■ **Reading text**:

Finally, our general comparison of biological network clustering approaches illustrates the importance of properly distinguishing between categories of networks prior to selecting an appropriate clustering algorithm. Not all biological networks are equal, and not all network-related problems are equal. Although most of the algorithms we tested showed improvement after thresholding, not all algorithms improved equally. This is because some algorithms are more adept for certain types of problems than for others. SCPS, which was designed to group large sequence sets into superfamilies, clustered reasonably well but did not score as high as the more family-specific MCL and Force algorithms. Affinity Propagation, a general purpose algorithm for clustering nodes in networks, had difficulty in processing protein similarity networks of the scale used here. Thus, it is vital for researchers to proceed with caution before selecting a clustering algorithm appropriate for the problem at hand.

■ **Requirement 1**: Summarize the passage on clustering biological networks in two sentences.
■ **Requirement 2**: Continue the passage on clustering biological networks from its last sentence.
The records come from a separate, unrelated source.

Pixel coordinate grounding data

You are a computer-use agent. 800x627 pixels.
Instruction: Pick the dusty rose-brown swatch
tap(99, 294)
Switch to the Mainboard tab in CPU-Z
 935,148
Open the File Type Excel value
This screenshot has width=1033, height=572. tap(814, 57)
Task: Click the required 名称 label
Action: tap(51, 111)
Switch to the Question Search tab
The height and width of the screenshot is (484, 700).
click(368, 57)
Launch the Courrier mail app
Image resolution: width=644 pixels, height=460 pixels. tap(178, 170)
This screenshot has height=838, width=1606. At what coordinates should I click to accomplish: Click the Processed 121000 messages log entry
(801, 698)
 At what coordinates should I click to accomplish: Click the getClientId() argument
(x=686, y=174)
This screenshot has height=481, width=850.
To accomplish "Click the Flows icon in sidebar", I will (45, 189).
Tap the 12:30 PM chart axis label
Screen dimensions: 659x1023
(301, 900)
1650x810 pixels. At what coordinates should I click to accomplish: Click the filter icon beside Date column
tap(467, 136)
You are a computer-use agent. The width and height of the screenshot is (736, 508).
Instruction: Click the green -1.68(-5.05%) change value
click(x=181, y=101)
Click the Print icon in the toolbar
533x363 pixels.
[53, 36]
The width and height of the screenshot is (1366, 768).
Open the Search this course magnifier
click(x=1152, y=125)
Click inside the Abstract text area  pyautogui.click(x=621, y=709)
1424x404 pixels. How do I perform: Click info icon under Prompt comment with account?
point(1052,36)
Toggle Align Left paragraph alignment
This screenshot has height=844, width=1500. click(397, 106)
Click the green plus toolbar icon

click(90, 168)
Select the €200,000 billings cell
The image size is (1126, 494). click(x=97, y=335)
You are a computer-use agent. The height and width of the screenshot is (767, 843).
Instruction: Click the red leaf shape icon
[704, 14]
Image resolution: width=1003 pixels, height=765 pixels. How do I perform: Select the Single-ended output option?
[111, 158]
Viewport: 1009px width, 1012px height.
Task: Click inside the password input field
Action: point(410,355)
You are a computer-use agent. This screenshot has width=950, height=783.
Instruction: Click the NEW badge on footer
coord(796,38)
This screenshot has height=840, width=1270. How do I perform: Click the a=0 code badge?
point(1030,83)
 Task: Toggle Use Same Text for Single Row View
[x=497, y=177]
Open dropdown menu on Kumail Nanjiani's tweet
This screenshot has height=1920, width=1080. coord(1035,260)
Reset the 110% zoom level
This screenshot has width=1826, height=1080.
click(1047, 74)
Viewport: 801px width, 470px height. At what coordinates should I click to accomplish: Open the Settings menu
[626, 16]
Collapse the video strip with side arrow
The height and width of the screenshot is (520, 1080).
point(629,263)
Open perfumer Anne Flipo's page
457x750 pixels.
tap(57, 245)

■ **Answer area 1**: Comparing clustering approaches for biological networks shows that researchers must distinguish between categories of networks before choosing an algorithm, since networks and network problems are not all equal and algorithms did not improve equally after thresholding. SCPS scored below the family-specific MCL and Force algorithms, and Affinity Propagation had difficulty with large protein similarity networks, so caution is vital when selecting a clustering algorithm.

■ **Answer area 2**:
Ultimately, application of sequence similarity networks for functional inference requires clustering results that correspond, to the extent possible, with functionally relevant relationships. A critical step in achieving this goal is automated clustering of sequence similarities without benefit of knowledge about their functional properties. As illustrated here, our approach provides a useful heuristic to improve network clustering in this regard. More research will be required, however, to better understand the relationship of functional divergence to clustering of sequences using similarity networks.
We have examined the role that edge weight distribution plays in network clustering and shown how it may be used to improve the performance of several popular network clustering algorithms. Our automated threshold selection heuristic provides a simple approach for determining an appropriate threshold for network clustering. This threshold may then be employed to eliminate the current gap in clustering quality between MCL and other algorithms, thus alleviating the need to incur the heavily penalty in execution time needed with alternate algorithms such as Force. In addition our results, as shown in Table 1, suggest that thresholding generally improves clustering quality for four out of the five tested clustering algorithms. In the context of using protein similarity networks for functional inference, the significant improvement in clustering quality for these algorithms suggests that any future algorithms designed for this application include a threshold heuristic.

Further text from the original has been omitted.